### DATA
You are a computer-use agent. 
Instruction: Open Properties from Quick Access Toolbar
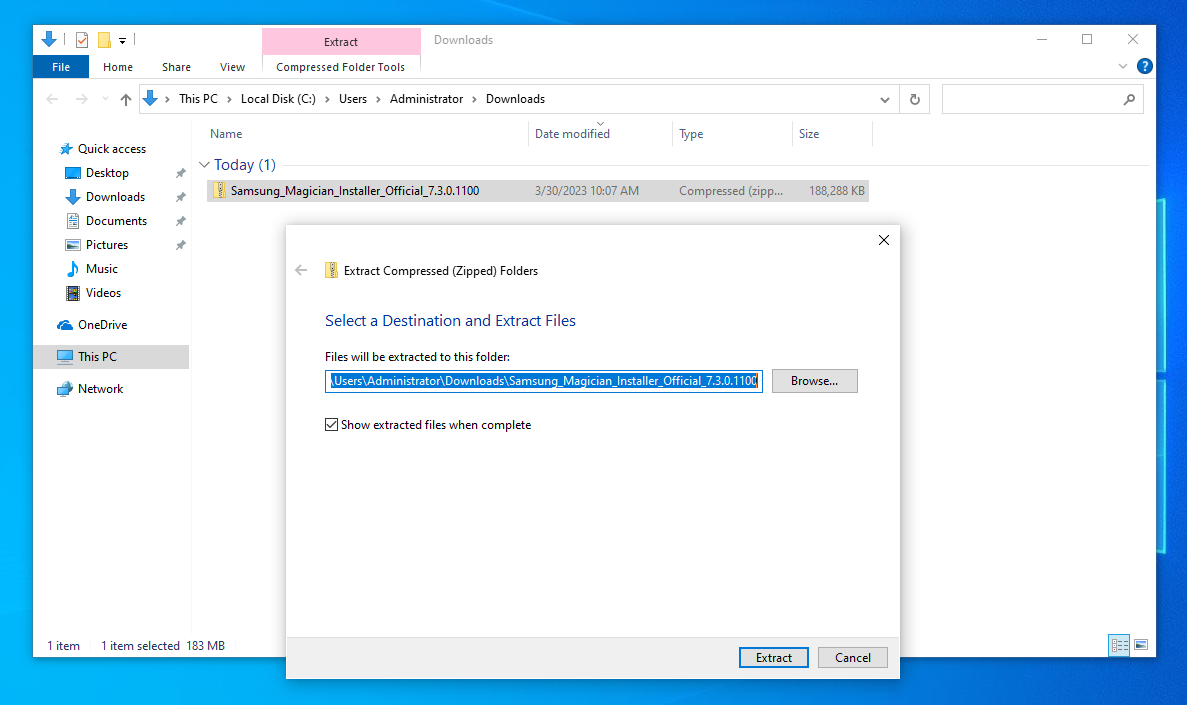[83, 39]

---

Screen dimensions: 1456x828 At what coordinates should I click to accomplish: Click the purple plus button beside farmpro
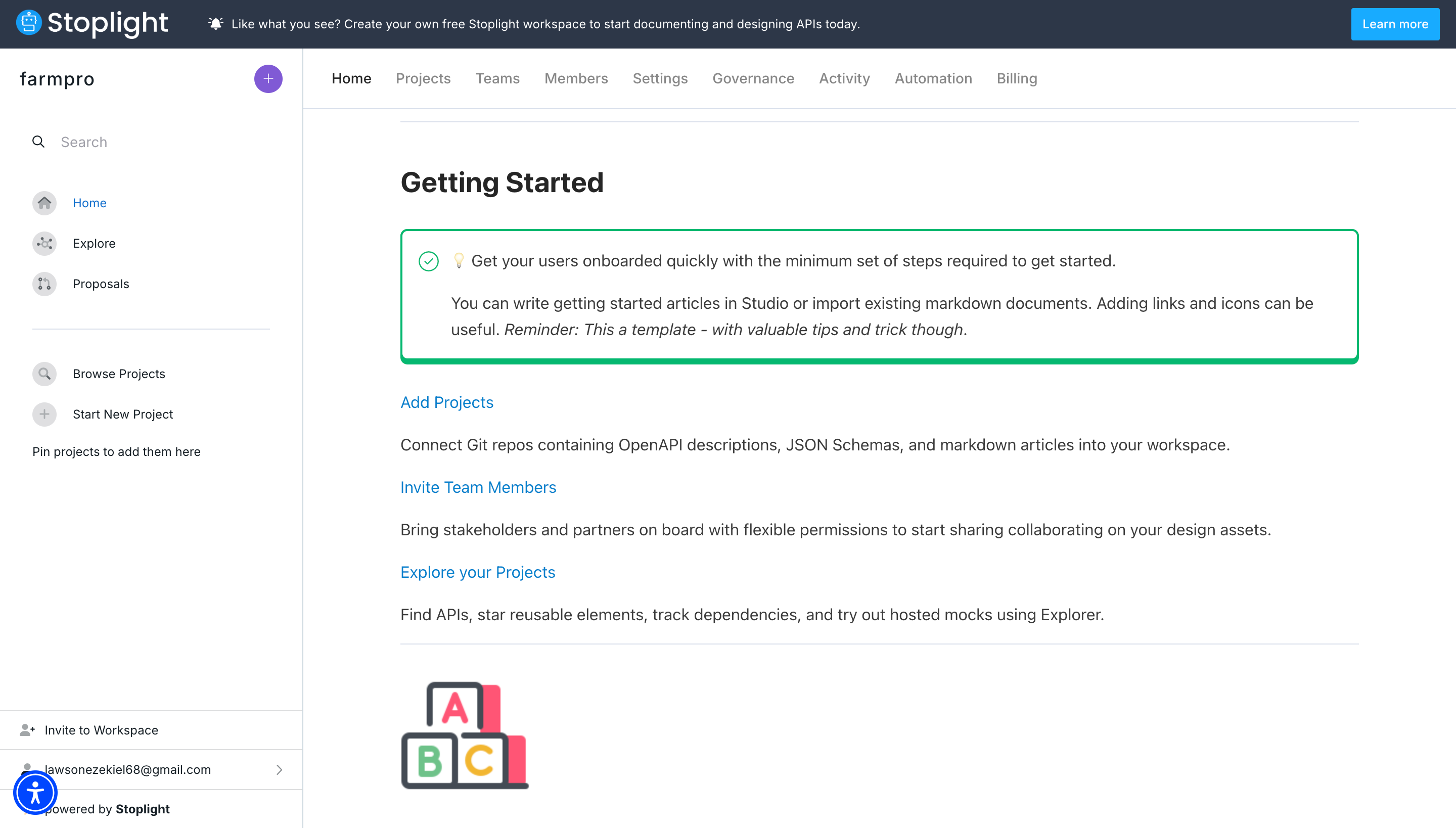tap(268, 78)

### DIRECTIVE
Copy out everything from the line containing "Screen dimensions: 1456x828" down to the line containing "tap(268, 78)", both included, leaving the pictures out.

### RESPONSE
Screen dimensions: 1456x828 At what coordinates should I click to accomplish: Click the purple plus button beside farmpro
tap(268, 78)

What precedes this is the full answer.